Watson also accused Japanese coastguard personnel of throwing concussion grenades at their protest ships during a confrontation in the frigid waters near Antarctica and said the Bob Barker was taking on water in its engine room.
Japanese research vessel Nisshin Maru (R) collides with the Sea Shepherd ship Steve Irwin in Mackenzie Bay, Antarctica in this handout picture taken on February 20, 2013. Image credit: REUTERS/Tim Watters/Sea Shepherd Australia/Handout
The Nisshin Maru blasting the Steve Irwin with water cannons.
© Sea Shepherd/ Glenn Lockitch 2013
The Nisshin Maru ramming the Bob Barker. ©Sea Shepherd / Marianna Baldo 2013
Australia said it was confirming the report of the incident. Neither the Japanese government nor its whaling authority immediately responded to the Sea Shepherd’s account of the clash.
The Sea Shepherd group has clashed with the Japanese fleet for nine whaling seasons in the southern hemisphere summer, and has lot one of its ships, the high-speed trimaran Ady Gil which sank after a collision with a whaler in January 2010.

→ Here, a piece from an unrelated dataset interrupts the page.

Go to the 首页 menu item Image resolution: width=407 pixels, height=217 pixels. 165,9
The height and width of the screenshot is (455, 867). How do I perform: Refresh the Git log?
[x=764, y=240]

In the latest incident, the activists had been attempting to prevent an 8,000-tonne Japanese factory ship refuelling from a tanker when the collision occurred, Sea Shepherd director Bob Brown told journalists in the Australian city of Melbourne.

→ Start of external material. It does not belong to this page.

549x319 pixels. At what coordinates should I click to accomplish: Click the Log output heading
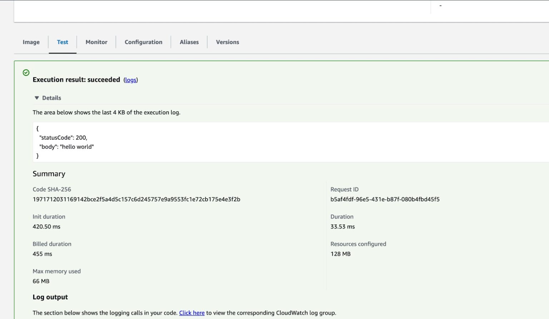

Brown, a former Australian Greens party leader before quitting politics, said the two Sea Shepherd ships had been repeatedly rammed and called on Australia’s government to despatch a naval ship to the area to calm the tension.
“It is illegal to be ramming ships in any seas anywhere on the planet. It is illegal for a tanker to be carrying heavy fuel oil into Antarctic waters under international law,” Brown said.
Australia sent an armed customs patrol ship to the Southern Ocean in 2008 to gather evidence of Japanese whaling methods for a legal challenge.
Australia has filed a complaint against Japan at the world court in the Hague to stop Southern Ocean scientific whaling. A decision could come this year.
“The government condemns so-called ‘scientific’ whaling in all waters and we urge everyone in the ocean to observe safety at sea,” Australia’s Environment Minister Tony Burke said in a statement.
Japan introduced scientific whaling to skirt a commercial whaling ban under a 1986 moratorium. It argues it has a right to monitor the whales’ impact on its fishing industry.
A U.S. appeals court in December issued an injunction ordering Sea Shepherd and Paul Watson not to physically attack or endanger the five-ship Japanese whaling fleet. (Reporting by Rob Taylor; Editing by Robert Birsel)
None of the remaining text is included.